Preorders opened in January 2021. Prior to the MPDV, Canoo first had announced the similarly-sized Canoo Lifestyle Vehicle for passengers in 2019, using the same Canoo Multi-Purpose Platform. The Lifestyle Delivery Vehicle (LDV) is a cargo-specific variant of the Lifestyle Vehicle intended for fleet operation, and the LDV received several notable orders in 2022, including 4,500 for retailer Walmart and 3,000 for fleet management company Zeeba.

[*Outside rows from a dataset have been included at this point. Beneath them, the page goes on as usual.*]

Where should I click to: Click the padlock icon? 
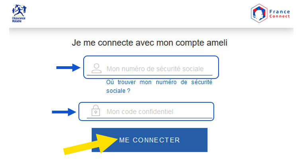coord(96,110)
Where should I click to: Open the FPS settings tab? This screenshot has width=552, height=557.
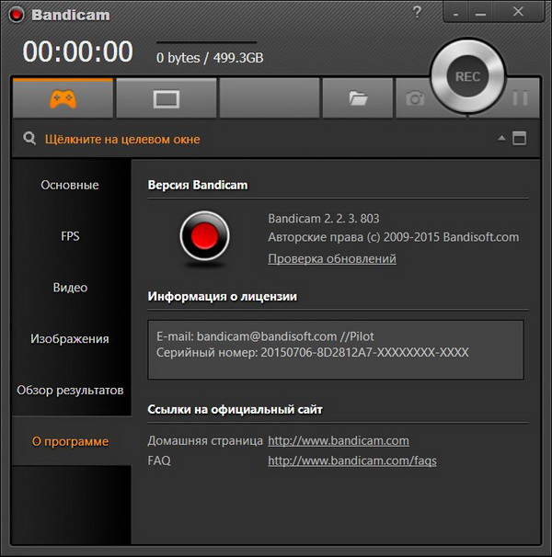70,236
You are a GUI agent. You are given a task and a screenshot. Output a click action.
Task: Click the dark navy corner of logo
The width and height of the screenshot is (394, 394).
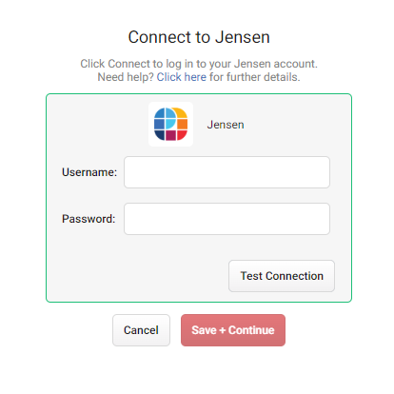tap(160, 135)
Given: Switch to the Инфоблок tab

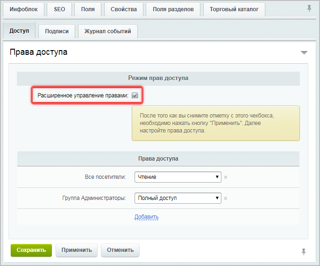Looking at the screenshot, I should (x=23, y=9).
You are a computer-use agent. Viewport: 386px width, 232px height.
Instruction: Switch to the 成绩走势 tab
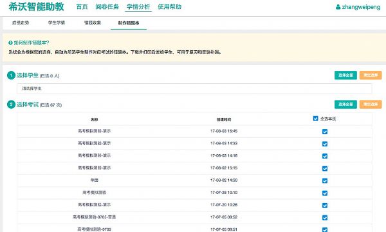tap(21, 23)
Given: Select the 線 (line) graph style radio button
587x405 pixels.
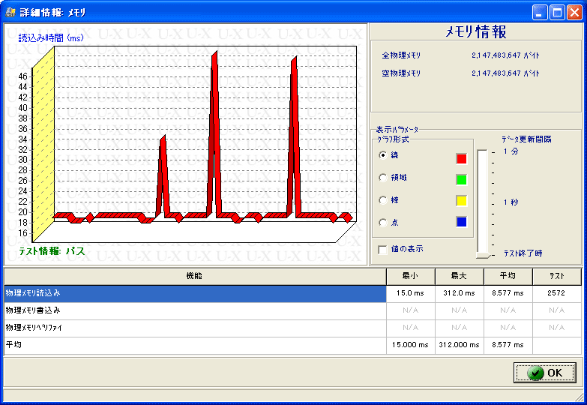Looking at the screenshot, I should pyautogui.click(x=384, y=155).
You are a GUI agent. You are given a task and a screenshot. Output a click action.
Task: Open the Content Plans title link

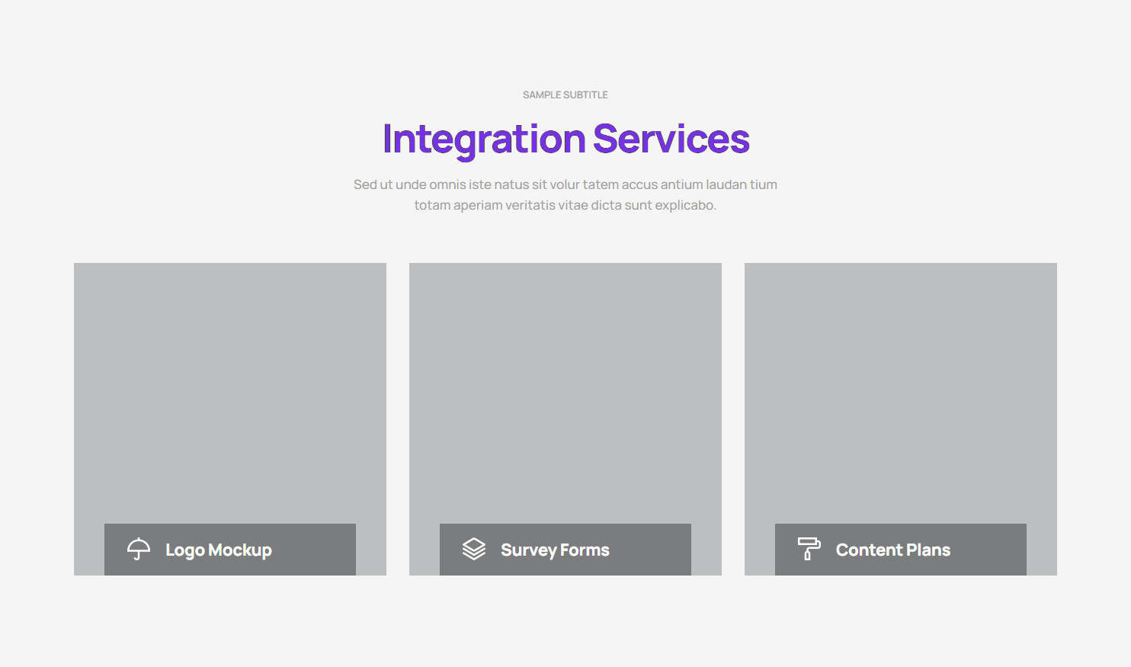pos(892,550)
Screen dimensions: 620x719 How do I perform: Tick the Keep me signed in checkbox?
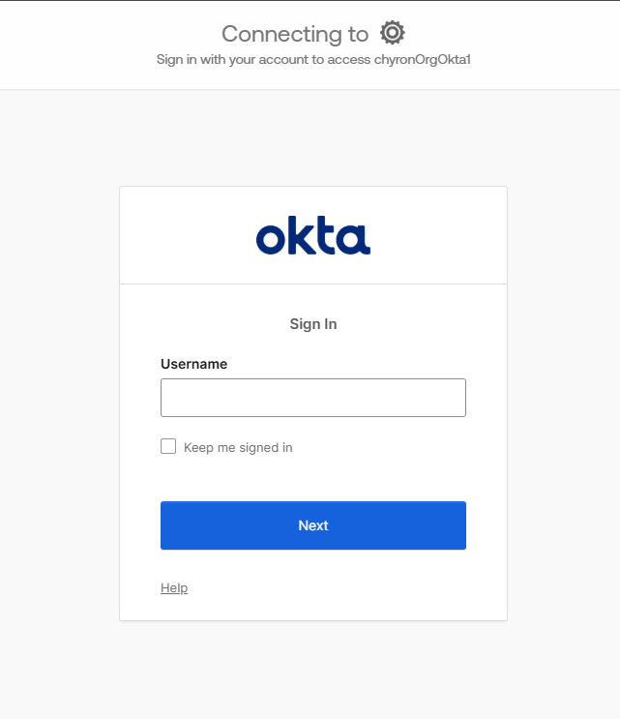point(168,446)
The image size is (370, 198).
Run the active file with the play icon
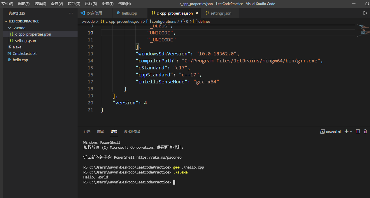tap(365, 13)
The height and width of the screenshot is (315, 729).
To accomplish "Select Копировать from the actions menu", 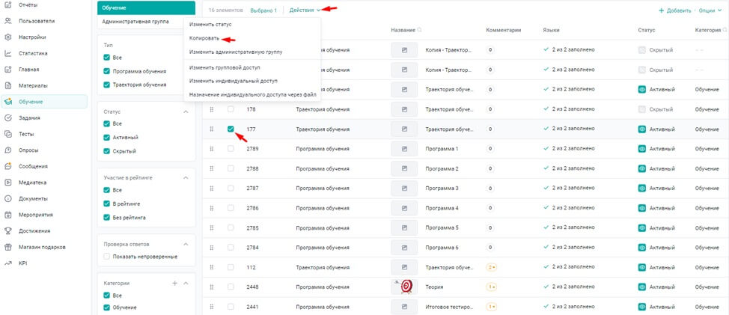I will point(204,38).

Walmart began testing LDV prototypes in the Dallas-Fort Worth area starting in summer 2022.

Limited quantities of the MPDV were scheduled to start becoming available in 2022; an initial production target of 1,000 Canoo vehicles was to be filled by contract manufacturer VDL Nedcar while Canoo was completing its "Mega Micro" factory in Pryor, Oklahoma, but Canoo later announced that early low-volume production will occur at its Bentonville, Arkansas headquarters / research & development facility instead.

Design
Compared to the rounded Lifestyle Vehicle (LV) which was the first vehicle announced by Canoo, the MPDV has an angular, faceted style that Dwell has likened to the Tesla Cybertruck. It was designed by Richard Kim, who previously had designed the LV.

Platform
The Canoo Multi-Purpose Platform that underpins all its vehicles is a skateboard chassis that carries battery modules within the perimeter frame, protected on bottom and top by a belly panel and the vehicle cabin floor; the modules form part of the frame's structure, helping to stiffen it and lowering overall weight by approximately 15% compared to peer designs.

Powertrain
As initially unveiled, the MPDV1 and MPDV2 shared a single-motor, front-wheel drive arrangement, with the permanent-magnet traction motor providing  and  of torque.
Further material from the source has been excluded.